Please turn the paragraph in the blog post below that begins "With rules, of course" into a short bulleted list of its main points.
### SELECTED PASSAGE
Tuesday, 07 June 2011
I was thinking yesterday that I should write a new blog, but I didn't feel like writing one.
The Very Best Of Enya
I don't have anything to say, but I'm going to babble a bit anyway.
About a month or so ago I was politely informed that "some people" at work think that I don't care, and they get that impression because they don't think I dress professionally enough. I think I dress fine, especially compared to some other people. :P
Anyway, as expected, this information pissed me off quite a bit. I started noticing people who were dressed, in my opinion, less than professionally. I started looking at other females in the office, and concluded that my fashion sense wasn't that terribly different from theirs. They're skinnier, so they look better, but otherwise they were wearing the same clothes.
Anyway I got over my being pissed off stage and descended into a vaguely depressed sort of denial. You always find out about the perceived "badness" of yourself - you don't dress nice, you don't look nice, you're "lazy", you're "stupid," whatever, but you never find out the positives. People never stop and gossip in complimentary ways. They never say, "Oh, look at so-and-so, she's so snazzy!" they say, "Who does she think she is, the *@&#ing CEO, dressing like that? Huh!" I hate gossip. I hate social situations. I hate people.
I need to finish writing my damn story and send it off to be published so I can get rich.
Yeah, right. Ha!
Moving on. I made an effort to put a plastering of gel on my hair every morning. I put on (gasp) makeup, even though I expected it would smudge off by lunchtime (the eyeshadow definitely does). I bought a couple of new shirts and pants. I thought rebellious thoughts of murder. I wrote fanfiction that will never be published, but made me feel better.
I grumbled under my breath when the CEO announced last Thursday (despite a lack of professed enthusiasm from some parties) that we're going to be all casual, all the time!
With rules, of course. No t-shirts with logos (bye-bye Beatles shirt that I used to wear on Fridays occasionally) unless they're the company logo, or they're specific to the "theme", like when they have sports themed Fridays. No ratty jeans, no flip-flops. Capris are okay as long as they're a certain length. I overheard a discussion between two women in the next aisle over from me, in which one woman wondered if the other woman's capris were too short. The second woman remarked that there were plenty of young ladies around who wore skirts much shorter than her capris.
It's all up to interpretation. I went to Kohl's on Sunday and bought three new shirts. Two are kind of dressy, kind of casual, and the third is just a plain black t-shirt with buttons. So far this week I wore the first two shirts with regular dress pants and high-heeled, dressy sandals (which are okay). I only own one pair of jeans.
Moving on to other exciting work news. Being as the last time I had a twice-a-month one-on-one meeting with Matt, he mentioned the need to "look professional", I wasn't looking forward to the next one-on-one, which was scheduled for yesterday afternoon. Usually, I have mine from 4:30 to 5, and half the time we end up babbling so much that I don't leave until after five, but that's okay because Frank's were always scheduled from 4 to 4:30 and I would come at 4:30 on the dot and feel like I was intruding. So instead I waited until 4:35 before I even left my desk.
######
### GIVEN INFORMATION
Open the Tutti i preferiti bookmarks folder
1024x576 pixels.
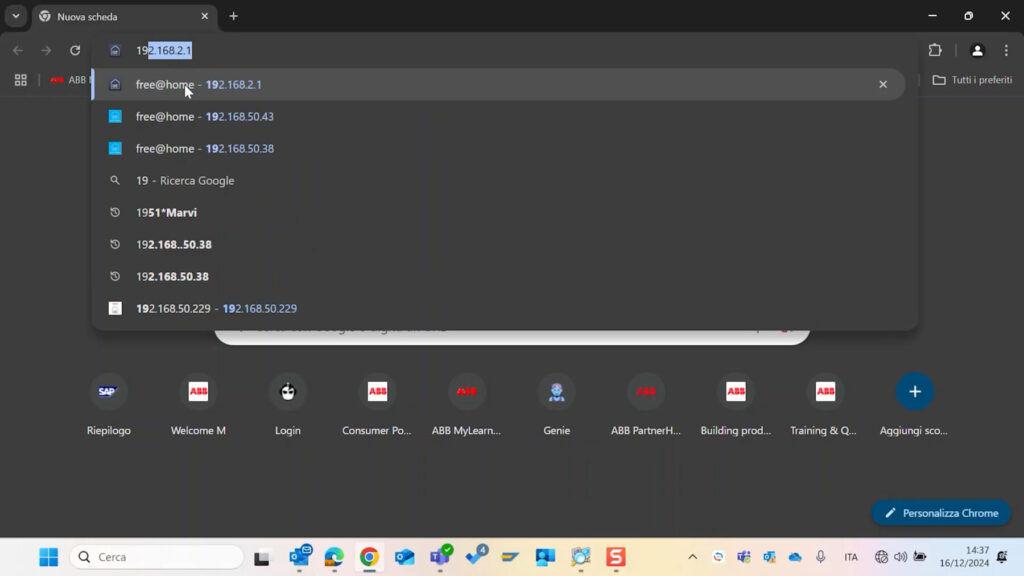972,80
######
COMPLETE RESPONSE:
- No t-shirts with logos, except the company logo or ones that fit a theme such as sports-themed Fridays. This rules out the Beatles shirt sometimes worn on Fridays.
- No ratty jeans and no flip-flops.
- Capris are allowed if they are a certain length.
- Two women in the next aisle discussed whether one woman's capris were too short. She said plenty of young ladies wore skirts much shorter than her capris.